On the sixth day, God gave humans green plants as food:

And God said, "Behold, I have given you every plant yielding seed that is on the face of all the earth, and every tree with seed in its fruit. You shall have them for food..." (Gen 1:29 ESV)

Then after the flood, meat was added to the diet:

Every moving thing that lives shall be food for you. And as I gave you the green plants, I give you everything. (Gen 9:3 ESV)

However, the NLT suggests that meat was already approved before the flood:

Take with you seven pairs--male and female--of each animal I have approved for eating and for sacrifice, and take one pair of each of the others. (Gen 7:2 NLT)

Several other translations render "each animal I have approved for eating and for sacrifice" merely as "clean animal" (Gen 7:2 parallel).

Is this a mistake in the NLT or could "clean animal" be correctly translated as "approved for eating" even before the flood?

Also, if the world was so corrupt that God decided to destroy it as described in Gen 6, could this mean that the human race already ate meat in violation of the prescribed diet before the flood? Furthermore, livestock is mentioned in Gen 4:20, but whether the meat was eaten is unclear.

2 Answers 2


The New Living Translation (NLT) is providing its own interpretation of the Hebrew, rather than precisely translating it. More literal translations such as KJV, NKJV, ESV, and NASB all provide a more precise translation: “clean beast” or “clean animal.”

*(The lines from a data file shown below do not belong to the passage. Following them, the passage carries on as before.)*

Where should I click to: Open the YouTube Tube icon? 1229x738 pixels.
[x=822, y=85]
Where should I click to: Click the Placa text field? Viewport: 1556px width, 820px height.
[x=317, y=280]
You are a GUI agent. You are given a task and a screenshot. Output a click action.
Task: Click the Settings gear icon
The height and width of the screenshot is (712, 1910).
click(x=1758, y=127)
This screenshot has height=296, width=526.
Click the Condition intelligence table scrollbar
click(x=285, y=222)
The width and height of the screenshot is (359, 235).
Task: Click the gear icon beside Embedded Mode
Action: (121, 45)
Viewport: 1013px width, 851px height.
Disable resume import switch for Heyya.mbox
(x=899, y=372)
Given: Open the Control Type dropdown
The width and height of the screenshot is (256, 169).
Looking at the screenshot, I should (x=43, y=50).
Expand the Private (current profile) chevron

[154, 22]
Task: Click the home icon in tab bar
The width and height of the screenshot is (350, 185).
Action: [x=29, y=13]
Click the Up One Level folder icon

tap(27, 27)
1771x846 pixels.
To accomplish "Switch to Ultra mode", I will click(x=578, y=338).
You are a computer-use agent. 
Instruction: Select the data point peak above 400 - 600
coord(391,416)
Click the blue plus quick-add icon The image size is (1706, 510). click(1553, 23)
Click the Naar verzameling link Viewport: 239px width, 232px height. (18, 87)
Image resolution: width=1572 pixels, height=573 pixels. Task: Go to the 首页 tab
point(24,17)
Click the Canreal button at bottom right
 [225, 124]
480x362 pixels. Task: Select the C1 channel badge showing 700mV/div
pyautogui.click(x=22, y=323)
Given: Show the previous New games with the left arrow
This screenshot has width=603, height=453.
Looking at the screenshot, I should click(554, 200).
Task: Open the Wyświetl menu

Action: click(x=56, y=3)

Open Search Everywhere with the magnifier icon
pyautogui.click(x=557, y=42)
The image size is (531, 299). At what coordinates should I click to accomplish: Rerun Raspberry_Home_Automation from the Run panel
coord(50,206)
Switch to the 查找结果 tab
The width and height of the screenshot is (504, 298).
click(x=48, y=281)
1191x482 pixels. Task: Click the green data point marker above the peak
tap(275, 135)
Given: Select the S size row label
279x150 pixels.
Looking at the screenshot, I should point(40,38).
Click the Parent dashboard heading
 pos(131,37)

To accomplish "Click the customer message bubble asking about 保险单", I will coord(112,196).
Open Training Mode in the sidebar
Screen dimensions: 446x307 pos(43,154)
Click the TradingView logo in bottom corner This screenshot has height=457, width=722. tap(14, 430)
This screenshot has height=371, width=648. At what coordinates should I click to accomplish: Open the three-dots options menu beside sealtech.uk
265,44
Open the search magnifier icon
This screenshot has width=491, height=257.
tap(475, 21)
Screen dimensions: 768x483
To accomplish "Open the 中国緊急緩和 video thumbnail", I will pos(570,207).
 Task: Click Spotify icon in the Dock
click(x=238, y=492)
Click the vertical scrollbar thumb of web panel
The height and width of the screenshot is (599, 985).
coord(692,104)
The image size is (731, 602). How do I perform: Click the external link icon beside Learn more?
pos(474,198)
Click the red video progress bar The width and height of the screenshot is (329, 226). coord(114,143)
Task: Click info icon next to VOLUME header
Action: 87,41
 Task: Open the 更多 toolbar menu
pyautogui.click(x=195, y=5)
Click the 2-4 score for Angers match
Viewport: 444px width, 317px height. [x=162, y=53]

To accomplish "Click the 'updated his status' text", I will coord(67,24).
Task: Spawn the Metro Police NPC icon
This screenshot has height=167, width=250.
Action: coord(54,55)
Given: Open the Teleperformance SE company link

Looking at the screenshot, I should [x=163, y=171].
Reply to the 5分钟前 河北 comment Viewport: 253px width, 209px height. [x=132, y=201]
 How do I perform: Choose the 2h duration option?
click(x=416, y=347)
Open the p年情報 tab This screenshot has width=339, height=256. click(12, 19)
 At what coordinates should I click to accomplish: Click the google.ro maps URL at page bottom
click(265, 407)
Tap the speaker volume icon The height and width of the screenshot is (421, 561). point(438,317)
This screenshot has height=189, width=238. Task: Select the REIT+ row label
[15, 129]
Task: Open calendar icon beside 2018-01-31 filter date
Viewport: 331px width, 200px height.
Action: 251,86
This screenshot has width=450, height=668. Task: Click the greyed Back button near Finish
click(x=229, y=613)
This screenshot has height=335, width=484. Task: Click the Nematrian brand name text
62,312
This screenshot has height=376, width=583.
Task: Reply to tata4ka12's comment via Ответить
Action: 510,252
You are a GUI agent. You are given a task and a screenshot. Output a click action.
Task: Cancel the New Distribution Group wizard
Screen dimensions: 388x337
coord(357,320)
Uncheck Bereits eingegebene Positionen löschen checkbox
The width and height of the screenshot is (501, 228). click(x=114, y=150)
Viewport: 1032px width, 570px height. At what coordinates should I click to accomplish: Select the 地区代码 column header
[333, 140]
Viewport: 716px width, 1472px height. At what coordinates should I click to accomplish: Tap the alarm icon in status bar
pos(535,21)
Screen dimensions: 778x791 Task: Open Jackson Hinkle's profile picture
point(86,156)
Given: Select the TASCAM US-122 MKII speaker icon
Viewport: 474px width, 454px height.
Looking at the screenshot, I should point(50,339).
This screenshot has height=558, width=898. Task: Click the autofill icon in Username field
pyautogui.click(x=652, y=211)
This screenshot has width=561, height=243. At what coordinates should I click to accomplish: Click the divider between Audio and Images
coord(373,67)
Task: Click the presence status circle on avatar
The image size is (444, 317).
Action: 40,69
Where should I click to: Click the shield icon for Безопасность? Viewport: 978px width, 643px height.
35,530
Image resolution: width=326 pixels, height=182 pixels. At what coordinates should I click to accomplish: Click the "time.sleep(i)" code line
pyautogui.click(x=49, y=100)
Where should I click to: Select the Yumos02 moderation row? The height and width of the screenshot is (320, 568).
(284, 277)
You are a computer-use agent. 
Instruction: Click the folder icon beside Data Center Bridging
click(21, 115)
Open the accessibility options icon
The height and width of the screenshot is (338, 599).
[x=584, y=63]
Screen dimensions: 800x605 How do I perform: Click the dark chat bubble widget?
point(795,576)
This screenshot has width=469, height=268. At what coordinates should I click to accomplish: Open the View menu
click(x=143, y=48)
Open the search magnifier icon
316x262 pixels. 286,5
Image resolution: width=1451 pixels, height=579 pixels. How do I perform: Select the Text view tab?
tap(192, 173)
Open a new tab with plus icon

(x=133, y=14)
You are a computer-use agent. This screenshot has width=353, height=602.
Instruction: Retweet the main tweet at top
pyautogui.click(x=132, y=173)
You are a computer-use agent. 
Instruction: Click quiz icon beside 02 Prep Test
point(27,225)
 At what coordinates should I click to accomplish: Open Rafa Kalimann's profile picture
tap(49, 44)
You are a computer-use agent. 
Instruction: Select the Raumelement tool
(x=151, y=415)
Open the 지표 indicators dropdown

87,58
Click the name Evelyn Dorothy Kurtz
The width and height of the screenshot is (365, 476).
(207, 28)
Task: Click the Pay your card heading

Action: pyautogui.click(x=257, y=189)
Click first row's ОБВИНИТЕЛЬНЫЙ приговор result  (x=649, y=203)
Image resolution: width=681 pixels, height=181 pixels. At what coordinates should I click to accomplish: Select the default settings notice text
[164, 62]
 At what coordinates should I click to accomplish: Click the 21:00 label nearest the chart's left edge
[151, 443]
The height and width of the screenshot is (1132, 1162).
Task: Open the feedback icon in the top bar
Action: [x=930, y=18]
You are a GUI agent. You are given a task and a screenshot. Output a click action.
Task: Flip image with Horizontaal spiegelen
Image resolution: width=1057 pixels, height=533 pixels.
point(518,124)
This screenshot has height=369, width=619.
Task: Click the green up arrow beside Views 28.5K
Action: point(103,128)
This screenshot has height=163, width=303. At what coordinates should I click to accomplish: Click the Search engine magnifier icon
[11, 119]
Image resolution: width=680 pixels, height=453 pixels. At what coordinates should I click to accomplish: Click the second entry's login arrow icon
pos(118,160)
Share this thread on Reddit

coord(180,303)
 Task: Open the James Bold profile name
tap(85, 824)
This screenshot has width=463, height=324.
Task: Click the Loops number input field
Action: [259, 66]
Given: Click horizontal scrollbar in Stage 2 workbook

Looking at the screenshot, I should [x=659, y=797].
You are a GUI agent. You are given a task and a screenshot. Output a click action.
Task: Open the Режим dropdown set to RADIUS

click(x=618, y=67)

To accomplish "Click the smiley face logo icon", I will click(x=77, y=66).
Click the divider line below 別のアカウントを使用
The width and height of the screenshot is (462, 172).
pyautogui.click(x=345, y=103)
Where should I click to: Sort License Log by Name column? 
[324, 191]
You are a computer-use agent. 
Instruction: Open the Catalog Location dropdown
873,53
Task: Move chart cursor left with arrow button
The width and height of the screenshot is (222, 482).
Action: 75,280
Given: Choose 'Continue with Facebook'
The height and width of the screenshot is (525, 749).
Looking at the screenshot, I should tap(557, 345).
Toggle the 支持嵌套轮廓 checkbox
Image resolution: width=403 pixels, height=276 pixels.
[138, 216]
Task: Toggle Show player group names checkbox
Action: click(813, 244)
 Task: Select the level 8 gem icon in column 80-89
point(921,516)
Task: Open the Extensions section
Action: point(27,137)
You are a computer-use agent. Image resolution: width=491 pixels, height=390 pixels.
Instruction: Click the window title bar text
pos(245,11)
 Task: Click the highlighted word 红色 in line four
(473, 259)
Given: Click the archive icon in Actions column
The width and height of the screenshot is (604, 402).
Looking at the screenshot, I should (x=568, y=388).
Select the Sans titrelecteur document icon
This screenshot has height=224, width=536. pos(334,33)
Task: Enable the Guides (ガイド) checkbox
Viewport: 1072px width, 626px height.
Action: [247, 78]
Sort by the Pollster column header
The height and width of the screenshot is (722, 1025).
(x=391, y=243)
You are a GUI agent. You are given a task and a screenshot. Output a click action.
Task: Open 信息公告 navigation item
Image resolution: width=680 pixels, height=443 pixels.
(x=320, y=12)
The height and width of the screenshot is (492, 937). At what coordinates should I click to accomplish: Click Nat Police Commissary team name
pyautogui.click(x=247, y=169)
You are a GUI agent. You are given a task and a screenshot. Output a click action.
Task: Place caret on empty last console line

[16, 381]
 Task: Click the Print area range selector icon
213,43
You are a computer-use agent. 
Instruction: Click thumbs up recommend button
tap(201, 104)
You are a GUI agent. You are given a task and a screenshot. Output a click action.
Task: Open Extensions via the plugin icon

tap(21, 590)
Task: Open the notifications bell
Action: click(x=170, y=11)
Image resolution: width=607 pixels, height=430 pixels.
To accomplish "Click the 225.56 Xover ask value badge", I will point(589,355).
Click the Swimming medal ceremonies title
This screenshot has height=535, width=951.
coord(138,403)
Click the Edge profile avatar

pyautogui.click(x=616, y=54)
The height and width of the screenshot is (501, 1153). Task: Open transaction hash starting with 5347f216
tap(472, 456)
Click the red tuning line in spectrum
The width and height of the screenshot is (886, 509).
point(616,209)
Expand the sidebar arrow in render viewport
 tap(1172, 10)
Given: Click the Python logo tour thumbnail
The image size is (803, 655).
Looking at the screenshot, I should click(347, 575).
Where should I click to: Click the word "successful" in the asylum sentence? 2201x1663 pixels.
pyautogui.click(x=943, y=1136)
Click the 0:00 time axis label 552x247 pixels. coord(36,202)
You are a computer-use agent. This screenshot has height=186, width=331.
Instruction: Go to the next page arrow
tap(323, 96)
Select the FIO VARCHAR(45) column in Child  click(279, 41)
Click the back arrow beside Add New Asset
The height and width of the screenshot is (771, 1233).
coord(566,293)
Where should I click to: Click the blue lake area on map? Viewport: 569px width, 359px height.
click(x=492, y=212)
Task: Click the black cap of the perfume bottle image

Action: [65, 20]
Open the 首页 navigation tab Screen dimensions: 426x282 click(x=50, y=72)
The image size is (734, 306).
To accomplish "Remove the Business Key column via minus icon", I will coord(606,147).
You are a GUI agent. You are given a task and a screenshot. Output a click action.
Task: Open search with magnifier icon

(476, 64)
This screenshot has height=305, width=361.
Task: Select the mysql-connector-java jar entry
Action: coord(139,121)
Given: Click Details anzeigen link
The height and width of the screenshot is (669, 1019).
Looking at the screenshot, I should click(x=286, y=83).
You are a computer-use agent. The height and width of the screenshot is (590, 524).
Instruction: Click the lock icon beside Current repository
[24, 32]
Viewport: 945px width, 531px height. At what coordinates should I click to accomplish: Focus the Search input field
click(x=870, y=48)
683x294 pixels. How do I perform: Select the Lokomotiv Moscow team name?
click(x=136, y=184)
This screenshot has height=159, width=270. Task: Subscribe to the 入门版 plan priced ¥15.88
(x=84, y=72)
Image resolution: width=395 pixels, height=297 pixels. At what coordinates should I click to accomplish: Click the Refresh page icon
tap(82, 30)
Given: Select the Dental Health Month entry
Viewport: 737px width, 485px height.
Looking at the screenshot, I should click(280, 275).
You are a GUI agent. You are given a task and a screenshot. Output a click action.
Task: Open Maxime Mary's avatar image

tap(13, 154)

However, the NLT does include a footnote in Genesis 7:2 acknowledging that the Hebrew means “of each clean animal.”

New Living Translation, Genesis 7:2, from biblia.com

So, why would the text distinguish between clean and unclean animals if they were not to be eaten by man? For the purpose of sacrifice. Even after the Torah was given by Moses (wherein unclean and clean animals were distinguished at length), some sacrifices, like the עֹלָה (olah),1 would be wholly burnt and never even eaten by the priest.


1 cf. Exo. 29:8


It is distinctly possible that after the Fall that people (especially those who were not in the line from Seth to Noah) had already begun to eat animal flesh, without regard at all to whether God approved of this or not. The narrative does relate to us that sin was rampant in that society.